The city has already begun the process of completing an environmental impact report and getting the proper permits for the dredging, a process that officials say will take as long as three years.

Hofmann took over the case from Judge William Pate, who issued the ruling against the city in 2005. The case was brought by Valerie O’Sullivan, a now-former La Jolla resident who sued the city after federal authorities ticketed her for harassing the seals after she went swimming in the cove.

Tuesday, in the most recent hearing in the long-running case, Hofmann said the trust governing the cove “does not permit joint use between humans and seals, [and] does not permit use by seals of the beach as a habitat

“That means the city must disperse the seals from the La Jolla Children’s Pool,” he said.

Hofmann was responding to a motion filed earlier this year by O’Sullivan’s lawyer, Paul Kennerson, demanding that the city be forced to remove the seals immediately, regardless of the dredging schedule.

At the heart of the battles in both state and federal court is a loophole in the federal law that allows governments to harass marine mammals that are considered a nuisance for “the protection of the public health and welfare.”

During a 2004 San Diego City Council hearing on the Children’s Pool, James Lecky, a National Marine Fisheries service official, said marine mammals can be “moved out of an area if they are either presenting a public nuisance or they’re causing a public health hazard.”

The health hazard in this case is the high level of bacteria in the cove due to the seal feces. Kennerson cited Lecky’s testimony as basis for Hofmann’s order that the seals be removed immediately.

But, Schaefer said, NOAA hasn’t always been so clear on the issue. He cites a 2003 letter written by Lecky that states the city cannot disperse seals without a permit.

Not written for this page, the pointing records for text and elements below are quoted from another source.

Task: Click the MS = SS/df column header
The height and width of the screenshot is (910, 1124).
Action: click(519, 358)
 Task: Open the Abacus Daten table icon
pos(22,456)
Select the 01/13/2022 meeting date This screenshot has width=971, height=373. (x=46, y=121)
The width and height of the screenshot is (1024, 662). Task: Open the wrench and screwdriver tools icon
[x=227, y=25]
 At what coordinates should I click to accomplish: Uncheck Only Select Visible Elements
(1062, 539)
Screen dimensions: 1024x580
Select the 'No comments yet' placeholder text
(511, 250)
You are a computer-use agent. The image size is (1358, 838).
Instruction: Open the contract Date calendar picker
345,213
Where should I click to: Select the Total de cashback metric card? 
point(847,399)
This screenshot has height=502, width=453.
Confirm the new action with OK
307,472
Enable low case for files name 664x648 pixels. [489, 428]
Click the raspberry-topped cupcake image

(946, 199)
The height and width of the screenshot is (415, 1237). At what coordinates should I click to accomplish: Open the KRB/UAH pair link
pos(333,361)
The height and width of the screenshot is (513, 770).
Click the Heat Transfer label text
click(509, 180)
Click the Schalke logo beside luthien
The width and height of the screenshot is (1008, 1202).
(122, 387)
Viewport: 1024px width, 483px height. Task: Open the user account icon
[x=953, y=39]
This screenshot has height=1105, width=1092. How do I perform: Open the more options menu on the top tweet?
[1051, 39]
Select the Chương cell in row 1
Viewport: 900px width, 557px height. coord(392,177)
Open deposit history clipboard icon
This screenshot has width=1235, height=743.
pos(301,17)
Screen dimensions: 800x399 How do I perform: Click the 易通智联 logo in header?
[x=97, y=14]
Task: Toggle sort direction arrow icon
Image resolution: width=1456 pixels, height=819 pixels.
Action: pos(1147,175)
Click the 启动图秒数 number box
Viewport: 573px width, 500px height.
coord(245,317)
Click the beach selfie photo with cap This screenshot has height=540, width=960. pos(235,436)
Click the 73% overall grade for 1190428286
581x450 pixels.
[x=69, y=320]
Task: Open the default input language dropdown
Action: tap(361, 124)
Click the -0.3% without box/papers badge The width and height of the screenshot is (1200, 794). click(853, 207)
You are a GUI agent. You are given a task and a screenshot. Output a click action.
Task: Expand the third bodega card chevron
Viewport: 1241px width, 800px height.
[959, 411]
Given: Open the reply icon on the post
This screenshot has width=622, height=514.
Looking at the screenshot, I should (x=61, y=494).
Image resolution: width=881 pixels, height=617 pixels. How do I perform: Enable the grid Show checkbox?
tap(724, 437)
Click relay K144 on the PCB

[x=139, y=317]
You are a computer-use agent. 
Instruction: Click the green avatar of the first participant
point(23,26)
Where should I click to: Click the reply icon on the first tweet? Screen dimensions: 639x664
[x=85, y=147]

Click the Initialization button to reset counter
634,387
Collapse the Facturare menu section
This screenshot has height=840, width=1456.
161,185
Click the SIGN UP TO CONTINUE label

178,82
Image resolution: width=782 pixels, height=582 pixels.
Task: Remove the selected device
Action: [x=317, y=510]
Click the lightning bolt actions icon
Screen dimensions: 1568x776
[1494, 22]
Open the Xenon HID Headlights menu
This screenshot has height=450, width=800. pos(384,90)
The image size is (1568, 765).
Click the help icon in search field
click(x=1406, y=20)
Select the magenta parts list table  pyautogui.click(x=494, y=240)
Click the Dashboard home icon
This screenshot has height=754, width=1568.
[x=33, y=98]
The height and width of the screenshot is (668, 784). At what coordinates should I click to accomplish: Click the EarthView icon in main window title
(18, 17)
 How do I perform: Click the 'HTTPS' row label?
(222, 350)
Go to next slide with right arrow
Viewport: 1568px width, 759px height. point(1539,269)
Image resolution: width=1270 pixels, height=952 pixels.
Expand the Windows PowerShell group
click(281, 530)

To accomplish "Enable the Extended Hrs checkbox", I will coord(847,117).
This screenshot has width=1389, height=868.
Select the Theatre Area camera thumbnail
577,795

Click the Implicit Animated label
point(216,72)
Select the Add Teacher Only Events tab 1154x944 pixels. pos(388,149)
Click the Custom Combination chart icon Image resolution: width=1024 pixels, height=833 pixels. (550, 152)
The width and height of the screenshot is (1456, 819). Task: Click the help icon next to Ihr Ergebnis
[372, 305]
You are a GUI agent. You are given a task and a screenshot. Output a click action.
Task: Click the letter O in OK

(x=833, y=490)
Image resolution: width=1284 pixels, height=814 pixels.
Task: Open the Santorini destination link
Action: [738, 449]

And both he and Pease seem to agree that the purpose of that section of the law is to deal with isolated instances of animals creating a nuisance.

“We are very skeptical that Congress intended that an entire colony of seals would be removed under this exception,” Schaefer said.

Applying that section of the law to the seals at the Children’s Pool would “turn the [protection act] on its head,” Pease said. “The section was meant for emergency actions, not to destroy an entire rookery.”